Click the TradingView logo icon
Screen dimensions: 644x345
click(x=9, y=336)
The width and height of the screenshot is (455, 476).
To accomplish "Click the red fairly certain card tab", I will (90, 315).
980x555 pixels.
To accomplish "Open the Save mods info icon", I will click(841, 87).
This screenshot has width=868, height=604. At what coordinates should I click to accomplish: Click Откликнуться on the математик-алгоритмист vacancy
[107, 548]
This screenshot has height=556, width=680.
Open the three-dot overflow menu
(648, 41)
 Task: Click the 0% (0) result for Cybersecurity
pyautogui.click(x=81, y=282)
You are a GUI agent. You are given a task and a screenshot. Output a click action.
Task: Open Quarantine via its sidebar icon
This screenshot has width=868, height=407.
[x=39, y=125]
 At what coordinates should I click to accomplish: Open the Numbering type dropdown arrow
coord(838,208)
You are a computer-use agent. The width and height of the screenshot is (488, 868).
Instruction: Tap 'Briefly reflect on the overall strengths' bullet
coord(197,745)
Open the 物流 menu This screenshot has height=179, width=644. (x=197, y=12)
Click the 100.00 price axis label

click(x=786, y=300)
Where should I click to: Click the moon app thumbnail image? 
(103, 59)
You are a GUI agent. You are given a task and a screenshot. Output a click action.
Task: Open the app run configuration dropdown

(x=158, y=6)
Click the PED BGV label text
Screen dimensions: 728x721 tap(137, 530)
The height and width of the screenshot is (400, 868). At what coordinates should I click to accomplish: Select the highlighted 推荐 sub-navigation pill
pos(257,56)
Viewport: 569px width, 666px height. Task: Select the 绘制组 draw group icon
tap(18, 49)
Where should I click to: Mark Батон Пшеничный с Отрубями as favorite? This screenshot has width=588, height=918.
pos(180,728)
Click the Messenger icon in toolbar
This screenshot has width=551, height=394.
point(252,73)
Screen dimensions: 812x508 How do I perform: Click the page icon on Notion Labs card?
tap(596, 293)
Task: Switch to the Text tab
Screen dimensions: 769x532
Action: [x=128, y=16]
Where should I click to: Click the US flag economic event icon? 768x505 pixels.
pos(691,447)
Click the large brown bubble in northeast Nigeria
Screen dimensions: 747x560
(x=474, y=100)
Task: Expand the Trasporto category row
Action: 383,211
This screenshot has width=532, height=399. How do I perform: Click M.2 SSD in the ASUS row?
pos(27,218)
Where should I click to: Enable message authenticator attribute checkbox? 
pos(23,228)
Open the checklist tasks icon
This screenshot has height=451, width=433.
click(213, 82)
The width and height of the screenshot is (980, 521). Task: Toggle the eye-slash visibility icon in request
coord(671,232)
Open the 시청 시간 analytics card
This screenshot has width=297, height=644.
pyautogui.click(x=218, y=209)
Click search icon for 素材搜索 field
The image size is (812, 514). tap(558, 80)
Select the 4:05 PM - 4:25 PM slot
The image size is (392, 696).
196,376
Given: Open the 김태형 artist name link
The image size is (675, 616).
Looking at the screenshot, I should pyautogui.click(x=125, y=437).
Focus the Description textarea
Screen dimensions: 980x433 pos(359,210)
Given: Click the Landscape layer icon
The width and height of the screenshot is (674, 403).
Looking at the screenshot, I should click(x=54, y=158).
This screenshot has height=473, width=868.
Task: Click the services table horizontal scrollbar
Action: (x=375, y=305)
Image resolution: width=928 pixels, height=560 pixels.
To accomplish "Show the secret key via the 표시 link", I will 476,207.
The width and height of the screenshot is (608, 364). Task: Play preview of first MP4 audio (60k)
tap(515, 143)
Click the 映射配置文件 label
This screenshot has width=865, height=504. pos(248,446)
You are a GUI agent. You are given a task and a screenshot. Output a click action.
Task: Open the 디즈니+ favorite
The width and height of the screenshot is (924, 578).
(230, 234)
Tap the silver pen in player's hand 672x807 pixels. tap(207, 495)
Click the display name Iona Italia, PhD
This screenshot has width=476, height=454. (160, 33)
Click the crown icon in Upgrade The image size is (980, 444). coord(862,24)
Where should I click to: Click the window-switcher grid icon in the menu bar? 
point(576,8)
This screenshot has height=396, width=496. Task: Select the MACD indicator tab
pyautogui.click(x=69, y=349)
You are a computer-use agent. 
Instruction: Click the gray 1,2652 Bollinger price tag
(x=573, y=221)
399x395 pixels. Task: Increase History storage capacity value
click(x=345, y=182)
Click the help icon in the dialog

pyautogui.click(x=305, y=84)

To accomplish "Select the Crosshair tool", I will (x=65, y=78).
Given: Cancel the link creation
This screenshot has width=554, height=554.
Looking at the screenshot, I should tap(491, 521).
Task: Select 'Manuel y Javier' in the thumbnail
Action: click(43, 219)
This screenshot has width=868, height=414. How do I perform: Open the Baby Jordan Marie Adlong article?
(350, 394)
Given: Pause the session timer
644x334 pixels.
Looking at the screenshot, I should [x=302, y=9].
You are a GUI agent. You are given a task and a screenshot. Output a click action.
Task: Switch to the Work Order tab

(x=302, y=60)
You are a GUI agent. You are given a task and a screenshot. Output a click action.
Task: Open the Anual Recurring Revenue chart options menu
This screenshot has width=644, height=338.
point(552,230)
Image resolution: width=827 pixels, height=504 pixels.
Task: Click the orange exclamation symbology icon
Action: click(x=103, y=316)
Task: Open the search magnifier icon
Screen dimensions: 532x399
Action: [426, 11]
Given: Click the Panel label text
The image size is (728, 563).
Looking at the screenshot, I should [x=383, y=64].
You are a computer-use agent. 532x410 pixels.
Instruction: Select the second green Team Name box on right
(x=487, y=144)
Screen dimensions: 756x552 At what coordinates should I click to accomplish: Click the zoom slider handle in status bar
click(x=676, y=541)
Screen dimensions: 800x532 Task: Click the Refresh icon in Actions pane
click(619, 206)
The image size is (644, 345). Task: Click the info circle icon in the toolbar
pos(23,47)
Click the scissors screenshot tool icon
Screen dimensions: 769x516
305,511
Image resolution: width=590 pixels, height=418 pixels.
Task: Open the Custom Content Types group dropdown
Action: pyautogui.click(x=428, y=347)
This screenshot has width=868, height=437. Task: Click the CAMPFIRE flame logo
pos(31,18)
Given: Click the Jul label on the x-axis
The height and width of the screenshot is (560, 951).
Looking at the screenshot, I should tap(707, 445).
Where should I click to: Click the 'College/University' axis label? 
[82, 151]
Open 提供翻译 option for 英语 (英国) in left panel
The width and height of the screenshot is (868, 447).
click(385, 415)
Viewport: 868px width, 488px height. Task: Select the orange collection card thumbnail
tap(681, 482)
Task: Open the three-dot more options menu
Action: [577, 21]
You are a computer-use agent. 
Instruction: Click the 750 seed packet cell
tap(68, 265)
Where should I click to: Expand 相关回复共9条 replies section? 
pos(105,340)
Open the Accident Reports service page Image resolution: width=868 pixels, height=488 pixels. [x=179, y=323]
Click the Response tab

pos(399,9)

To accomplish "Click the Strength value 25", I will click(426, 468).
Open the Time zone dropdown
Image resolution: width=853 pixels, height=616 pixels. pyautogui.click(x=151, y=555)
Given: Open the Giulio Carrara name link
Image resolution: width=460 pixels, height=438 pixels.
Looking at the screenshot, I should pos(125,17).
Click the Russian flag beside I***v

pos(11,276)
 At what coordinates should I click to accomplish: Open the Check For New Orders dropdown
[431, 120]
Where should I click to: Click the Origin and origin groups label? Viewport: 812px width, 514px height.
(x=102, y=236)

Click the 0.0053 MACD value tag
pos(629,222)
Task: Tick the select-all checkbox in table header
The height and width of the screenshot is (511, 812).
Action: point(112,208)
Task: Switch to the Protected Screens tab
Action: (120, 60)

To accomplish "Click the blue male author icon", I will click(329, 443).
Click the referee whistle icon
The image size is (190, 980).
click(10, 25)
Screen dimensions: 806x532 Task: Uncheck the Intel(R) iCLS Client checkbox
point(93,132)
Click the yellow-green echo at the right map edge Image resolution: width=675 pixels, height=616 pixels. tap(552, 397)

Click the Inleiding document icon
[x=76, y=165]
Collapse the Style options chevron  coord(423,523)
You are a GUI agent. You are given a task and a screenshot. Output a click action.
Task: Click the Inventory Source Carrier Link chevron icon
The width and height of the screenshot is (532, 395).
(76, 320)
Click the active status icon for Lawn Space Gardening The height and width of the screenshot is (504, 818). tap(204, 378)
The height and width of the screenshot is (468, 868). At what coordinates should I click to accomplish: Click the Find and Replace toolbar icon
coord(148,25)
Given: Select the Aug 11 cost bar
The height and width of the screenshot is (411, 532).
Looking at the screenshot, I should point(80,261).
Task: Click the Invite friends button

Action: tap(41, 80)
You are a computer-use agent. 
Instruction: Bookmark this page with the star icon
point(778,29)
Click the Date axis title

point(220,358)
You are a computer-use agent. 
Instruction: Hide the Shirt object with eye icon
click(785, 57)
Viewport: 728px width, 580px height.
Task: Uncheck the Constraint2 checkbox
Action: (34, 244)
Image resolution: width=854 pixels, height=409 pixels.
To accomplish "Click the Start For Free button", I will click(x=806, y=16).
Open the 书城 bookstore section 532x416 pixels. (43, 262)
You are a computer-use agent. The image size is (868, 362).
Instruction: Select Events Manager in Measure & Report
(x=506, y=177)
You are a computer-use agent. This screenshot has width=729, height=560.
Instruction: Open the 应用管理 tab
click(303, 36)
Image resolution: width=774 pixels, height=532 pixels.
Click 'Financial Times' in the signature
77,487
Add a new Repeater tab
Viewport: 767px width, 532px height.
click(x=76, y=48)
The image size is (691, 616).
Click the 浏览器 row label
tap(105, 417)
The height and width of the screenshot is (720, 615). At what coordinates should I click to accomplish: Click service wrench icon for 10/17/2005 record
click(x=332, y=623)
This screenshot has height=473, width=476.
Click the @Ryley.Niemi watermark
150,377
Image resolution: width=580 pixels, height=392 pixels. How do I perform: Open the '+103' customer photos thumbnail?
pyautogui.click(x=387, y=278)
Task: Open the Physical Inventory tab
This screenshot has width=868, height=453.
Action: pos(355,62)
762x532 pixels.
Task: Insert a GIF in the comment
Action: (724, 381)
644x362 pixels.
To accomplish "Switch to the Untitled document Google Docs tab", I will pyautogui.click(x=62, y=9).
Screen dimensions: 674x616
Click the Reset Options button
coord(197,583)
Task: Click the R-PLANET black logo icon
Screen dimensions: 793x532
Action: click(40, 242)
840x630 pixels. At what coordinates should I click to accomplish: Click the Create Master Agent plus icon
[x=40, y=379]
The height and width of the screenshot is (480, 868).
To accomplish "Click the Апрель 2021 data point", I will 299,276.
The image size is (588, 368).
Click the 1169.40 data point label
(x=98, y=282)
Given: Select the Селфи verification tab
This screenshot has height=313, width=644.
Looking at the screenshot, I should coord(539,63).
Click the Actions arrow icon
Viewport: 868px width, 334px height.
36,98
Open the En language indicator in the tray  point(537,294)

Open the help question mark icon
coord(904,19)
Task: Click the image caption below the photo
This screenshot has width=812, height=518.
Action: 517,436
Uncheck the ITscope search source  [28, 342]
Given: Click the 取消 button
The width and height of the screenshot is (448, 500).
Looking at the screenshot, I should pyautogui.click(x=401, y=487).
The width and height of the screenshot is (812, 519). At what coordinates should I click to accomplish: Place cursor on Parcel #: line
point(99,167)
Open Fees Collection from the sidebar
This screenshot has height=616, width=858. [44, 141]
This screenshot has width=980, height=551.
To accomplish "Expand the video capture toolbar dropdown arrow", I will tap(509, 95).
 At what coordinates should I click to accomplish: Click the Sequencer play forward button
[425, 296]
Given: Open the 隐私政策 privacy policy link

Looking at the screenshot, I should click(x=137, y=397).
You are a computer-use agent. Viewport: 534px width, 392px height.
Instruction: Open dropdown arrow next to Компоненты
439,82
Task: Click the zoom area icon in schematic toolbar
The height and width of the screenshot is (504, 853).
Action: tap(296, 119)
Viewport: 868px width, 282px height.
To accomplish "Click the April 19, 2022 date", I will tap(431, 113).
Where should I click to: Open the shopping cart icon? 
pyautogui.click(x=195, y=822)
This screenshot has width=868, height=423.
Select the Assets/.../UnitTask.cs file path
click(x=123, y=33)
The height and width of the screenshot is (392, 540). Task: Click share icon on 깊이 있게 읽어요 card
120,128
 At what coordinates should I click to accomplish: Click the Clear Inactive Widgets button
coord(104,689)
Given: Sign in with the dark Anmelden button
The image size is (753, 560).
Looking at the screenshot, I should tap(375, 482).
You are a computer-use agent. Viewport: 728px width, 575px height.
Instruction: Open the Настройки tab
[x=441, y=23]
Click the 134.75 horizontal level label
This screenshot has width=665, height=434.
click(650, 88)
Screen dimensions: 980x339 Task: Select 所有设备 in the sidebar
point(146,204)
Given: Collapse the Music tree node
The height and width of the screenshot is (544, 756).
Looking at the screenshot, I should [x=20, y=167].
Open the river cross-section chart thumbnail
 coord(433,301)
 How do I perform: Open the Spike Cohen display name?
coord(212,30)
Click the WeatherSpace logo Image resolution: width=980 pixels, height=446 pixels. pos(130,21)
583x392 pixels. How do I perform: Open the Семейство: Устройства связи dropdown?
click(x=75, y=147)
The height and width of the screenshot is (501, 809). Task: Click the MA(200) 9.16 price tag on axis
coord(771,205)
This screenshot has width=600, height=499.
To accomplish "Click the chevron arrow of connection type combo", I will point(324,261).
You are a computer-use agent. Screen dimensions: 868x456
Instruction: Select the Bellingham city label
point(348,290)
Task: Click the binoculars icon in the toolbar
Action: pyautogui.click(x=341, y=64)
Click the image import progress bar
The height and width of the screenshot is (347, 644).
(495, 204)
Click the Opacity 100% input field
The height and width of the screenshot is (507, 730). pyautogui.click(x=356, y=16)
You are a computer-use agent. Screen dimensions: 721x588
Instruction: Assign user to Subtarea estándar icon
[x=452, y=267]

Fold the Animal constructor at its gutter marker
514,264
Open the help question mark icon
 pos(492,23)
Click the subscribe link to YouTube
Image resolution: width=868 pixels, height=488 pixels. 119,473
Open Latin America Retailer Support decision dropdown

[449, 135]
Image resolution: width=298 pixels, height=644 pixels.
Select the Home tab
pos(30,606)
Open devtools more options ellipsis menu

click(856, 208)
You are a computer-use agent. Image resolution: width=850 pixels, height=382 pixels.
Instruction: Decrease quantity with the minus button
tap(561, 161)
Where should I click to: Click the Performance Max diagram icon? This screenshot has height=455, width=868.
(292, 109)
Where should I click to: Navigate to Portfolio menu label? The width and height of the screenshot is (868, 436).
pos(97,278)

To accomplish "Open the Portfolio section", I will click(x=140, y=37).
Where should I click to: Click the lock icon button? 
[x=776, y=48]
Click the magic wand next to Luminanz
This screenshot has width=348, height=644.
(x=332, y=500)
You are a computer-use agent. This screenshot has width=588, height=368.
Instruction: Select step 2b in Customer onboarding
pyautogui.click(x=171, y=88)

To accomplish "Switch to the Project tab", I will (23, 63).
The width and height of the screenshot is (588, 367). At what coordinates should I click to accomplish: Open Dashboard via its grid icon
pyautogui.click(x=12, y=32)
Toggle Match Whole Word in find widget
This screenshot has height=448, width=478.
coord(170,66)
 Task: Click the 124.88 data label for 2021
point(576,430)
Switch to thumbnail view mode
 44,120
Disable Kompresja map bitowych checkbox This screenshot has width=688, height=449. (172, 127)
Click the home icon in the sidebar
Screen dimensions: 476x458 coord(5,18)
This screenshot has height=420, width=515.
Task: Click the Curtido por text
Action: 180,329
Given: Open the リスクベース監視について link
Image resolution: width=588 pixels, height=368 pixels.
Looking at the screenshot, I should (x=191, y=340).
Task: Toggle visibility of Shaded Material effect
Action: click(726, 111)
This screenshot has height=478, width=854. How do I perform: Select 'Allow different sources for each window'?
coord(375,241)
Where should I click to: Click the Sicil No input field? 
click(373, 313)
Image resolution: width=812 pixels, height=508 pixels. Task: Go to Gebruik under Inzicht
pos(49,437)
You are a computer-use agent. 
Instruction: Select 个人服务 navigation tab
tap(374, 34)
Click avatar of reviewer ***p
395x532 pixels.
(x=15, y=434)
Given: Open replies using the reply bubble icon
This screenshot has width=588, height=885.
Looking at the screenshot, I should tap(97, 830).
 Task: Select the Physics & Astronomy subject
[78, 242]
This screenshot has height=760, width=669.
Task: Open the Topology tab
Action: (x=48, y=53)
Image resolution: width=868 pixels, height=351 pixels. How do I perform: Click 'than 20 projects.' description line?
•••
Above is a listing; print exactly its lines from the one with "Click search icon for 素材搜索 field" through the one with "Given: Cancel the link creation", and no other lines.

Click search icon for 素材搜索 field
The image size is (812, 514). tap(558, 80)
Select the 4:05 PM - 4:25 PM slot
The image size is (392, 696).
196,376
Given: Open the 김태형 artist name link
The image size is (675, 616).
Looking at the screenshot, I should pyautogui.click(x=125, y=437).
Focus the Description textarea
Screen dimensions: 980x433 pos(359,210)
Given: Click the Landscape layer icon
The width and height of the screenshot is (674, 403).
Looking at the screenshot, I should click(x=54, y=158).
This screenshot has height=473, width=868.
Task: Click the services table horizontal scrollbar
Action: (x=375, y=305)
Image resolution: width=928 pixels, height=560 pixels.
To accomplish "Show the secret key via the 표시 link", I will 476,207.
The width and height of the screenshot is (608, 364). Task: Play preview of first MP4 audio (60k)
tap(515, 143)
Click the 映射配置文件 label
This screenshot has width=865, height=504. pos(248,446)
You are a GUI agent. You are given a task and a screenshot. Output a click action.
Task: Open the 디즈니+ favorite
The width and height of the screenshot is (924, 578).
(230, 234)
Tap the silver pen in player's hand 672x807 pixels. tap(207, 495)
Click the display name Iona Italia, PhD
This screenshot has width=476, height=454. (160, 33)
Click the crown icon in Upgrade The image size is (980, 444). coord(862,24)
Where should I click to: Click the window-switcher grid icon in the menu bar? 
point(576,8)
This screenshot has height=396, width=496. Task: Select the MACD indicator tab
pyautogui.click(x=69, y=349)
You are a computer-use agent. 
Instruction: Click the gray 1,2652 Bollinger price tag
(x=573, y=221)
399x395 pixels. Task: Increase History storage capacity value
click(x=345, y=182)
Click the help icon in the dialog

pyautogui.click(x=305, y=84)

To accomplish "Select the Crosshair tool", I will (x=65, y=78).
Given: Cancel the link creation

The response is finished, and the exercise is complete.